*Tindakan yang Diminta*. Salinlah secara utuh teks di bawah mengenai rencana penelitian tindakan kelas tanpa mengubah satu huruf atau tanda baca pun.
===== Teks yang Ditampilkan
Berdasarkan uraian diatas, maka peneliti akan mengkaji masalah ini
melalui Penelitian Tindakan Kelas dengan menerapkan pembelajaran matematika
realistik untuk meningkatkan kemampuan pemecahan masalah dan kemampuan
komunikasi matematis siswa yang pada akhirnya akan memperbaiki hasil belajar
matematika siswa kelas V SD Negeri 064997 Kecamatan Medan Labuhan.
Adapun judul penelitian ini adalah Meningkatkan Kemampuan Pemecahan
Masalah Dan Kemampuan Komunikasi Matematis Siswa Kelas V SD Negeri
064997 Kecamatan Medan Labuhan T.A 2014/2015 Melalui Pendekatan
Matematika Realistik.
==========
===== Catatan yang Disediakan
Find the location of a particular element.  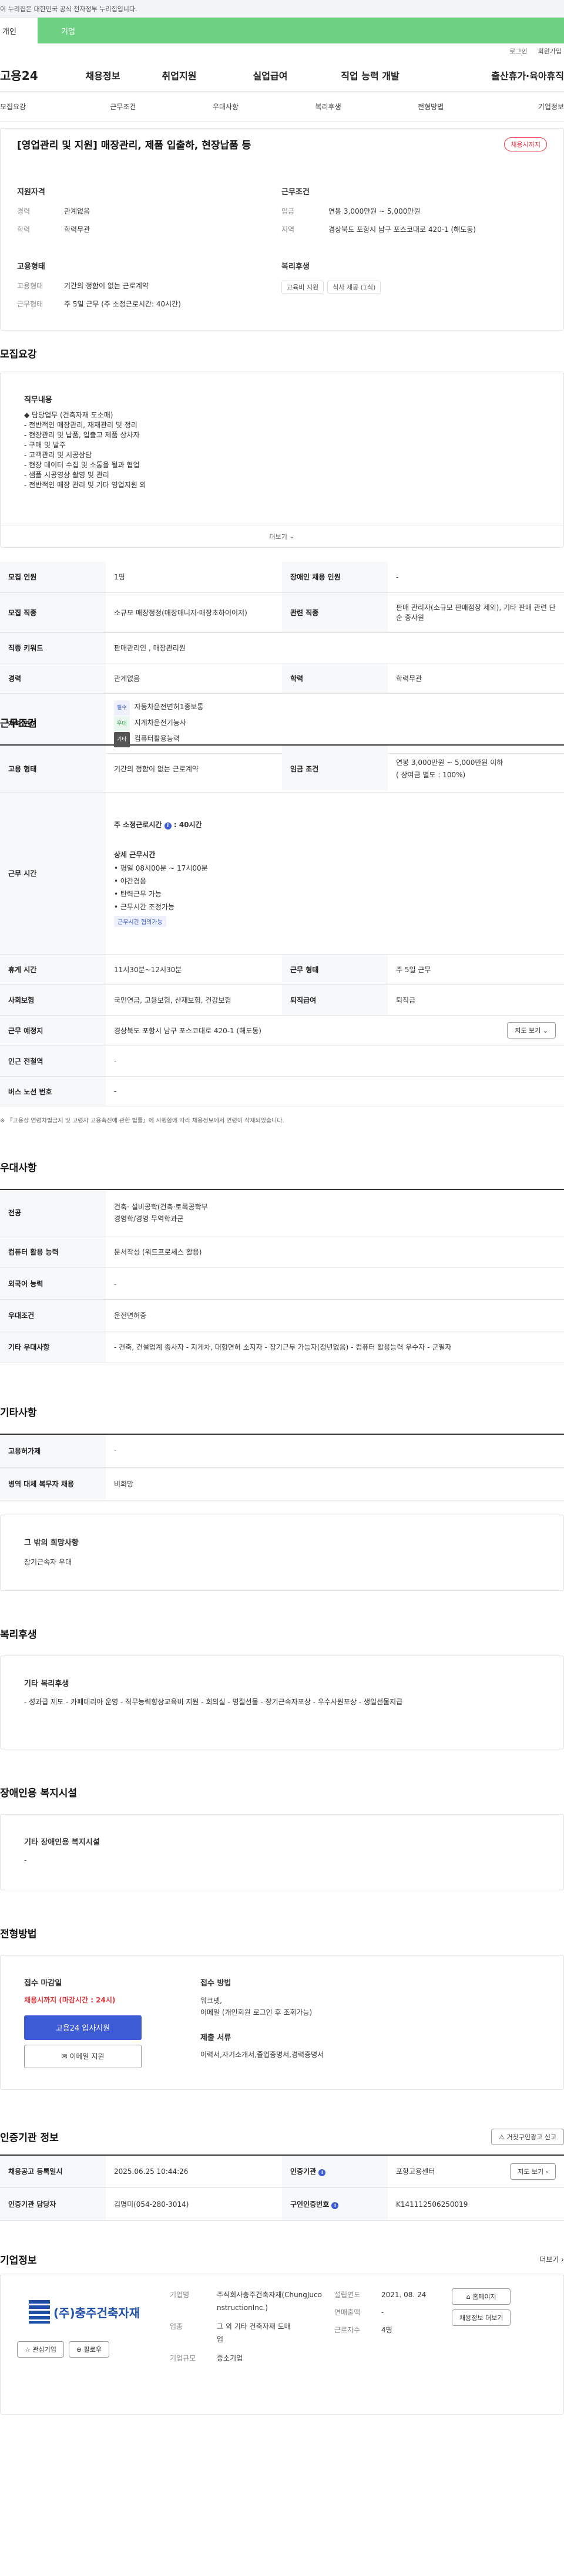

td: 연봉 3,000만원 ~ 5,000만원 이하 ( 상여금 별도 : 100%) is located at coordinates (476, 769).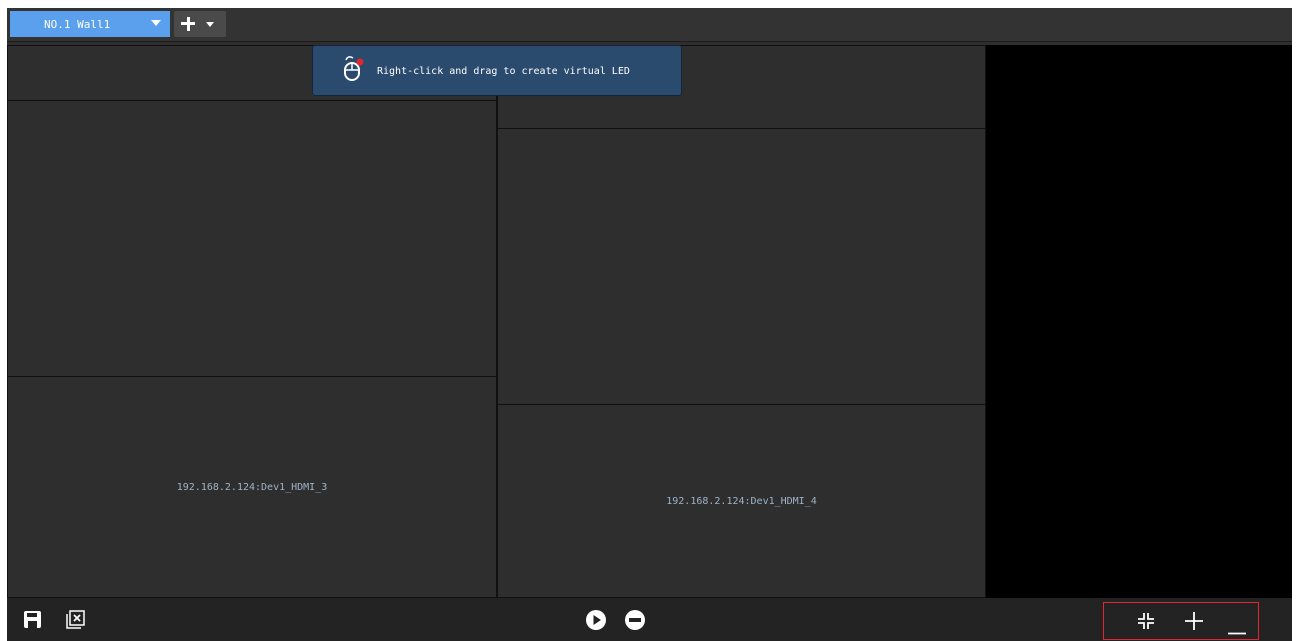 This screenshot has height=641, width=1298. I want to click on close-window-icon, so click(76, 622).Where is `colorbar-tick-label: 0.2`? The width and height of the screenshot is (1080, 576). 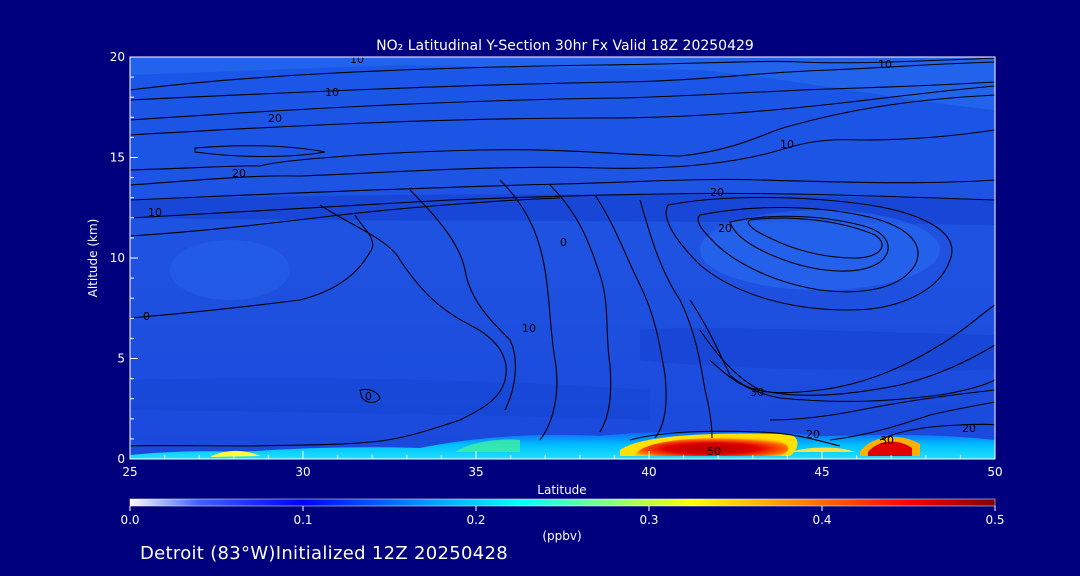
colorbar-tick-label: 0.2 is located at coordinates (476, 520).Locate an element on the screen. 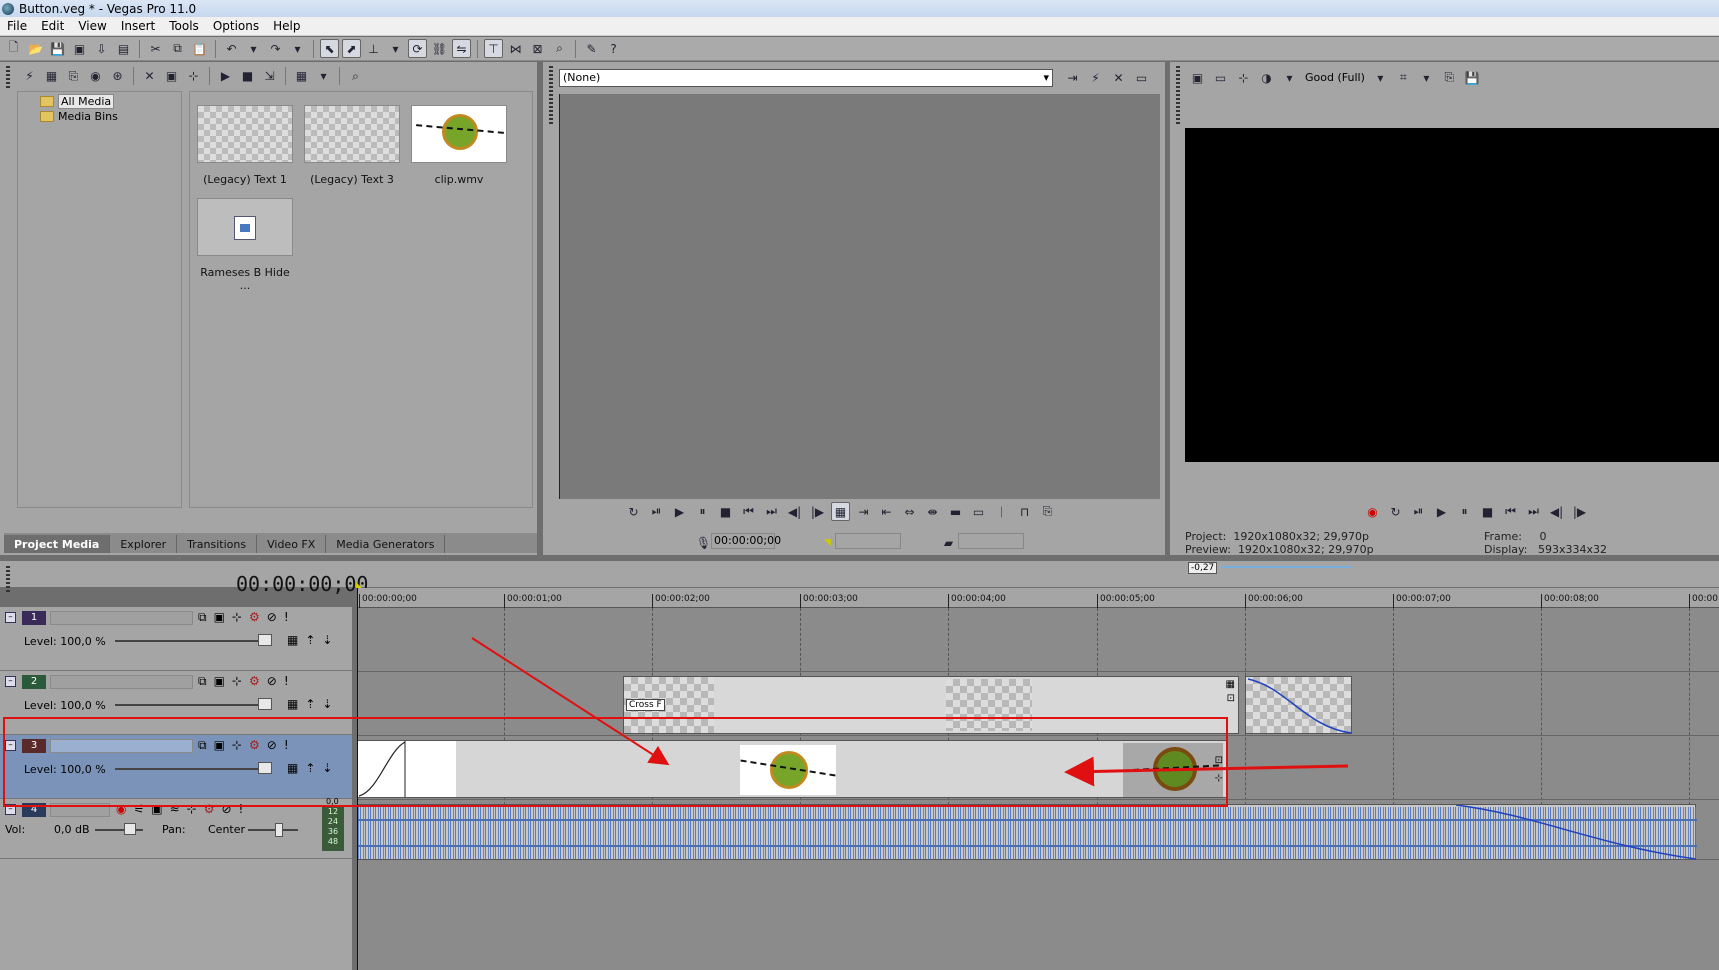 The image size is (1719, 970). event-fx-icon: ▦ is located at coordinates (1230, 684).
==========
*Uraian Penyelesaian*.
Berdasarkan uraian diatas, maka peneliti akan mengkaji masalah ini
melalui Penelitian Tindakan Kelas dengan menerapkan pembelajaran matematika
realistik untuk meningkatkan kemampuan pemecahan masalah dan kemampuan
komunikasi matematis siswa yang pada akhirnya akan memperbaiki hasil belajar
matematika siswa kelas V SD Negeri 064997 Kecamatan Medan Labuhan.
Adapun judul penelitian ini adalah Meningkatkan Kemampuan Pemecahan
Masalah Dan Kemampuan Komunikasi Matematis Siswa Kelas V SD Negeri
064997 Kecamatan Medan Labuhan T.A 2014/2015 Melalui Pendekatan
Matematika Realistik.